§ Available data:

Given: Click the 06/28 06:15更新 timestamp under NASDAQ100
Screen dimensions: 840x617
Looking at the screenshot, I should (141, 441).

--

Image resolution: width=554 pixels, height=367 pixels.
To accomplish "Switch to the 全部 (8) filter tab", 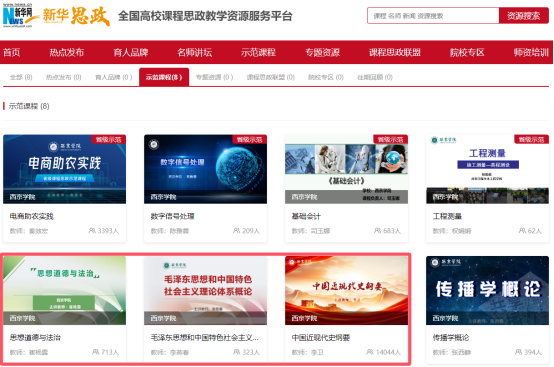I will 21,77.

==

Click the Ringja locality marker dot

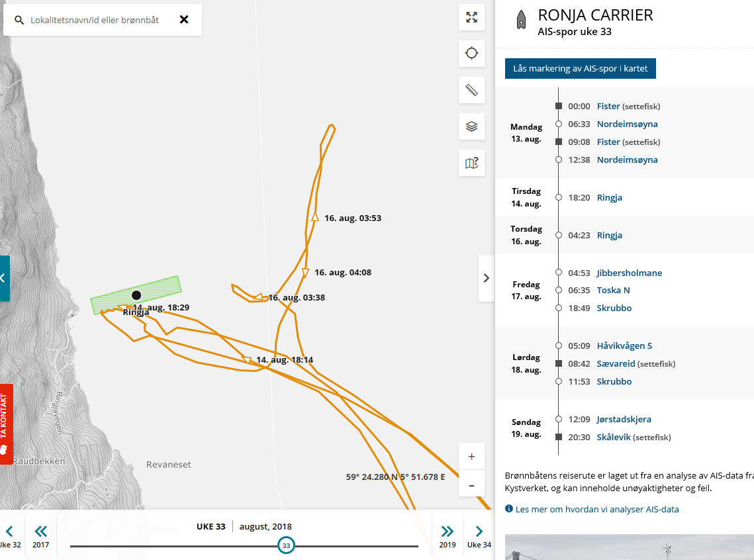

§ Task objective: Please copy every line of the records above in which "Click" appears.

§ Task output:
Given: Click the 06/28 06:15更新 timestamp under NASDAQ100
Click the Ringja locality marker dot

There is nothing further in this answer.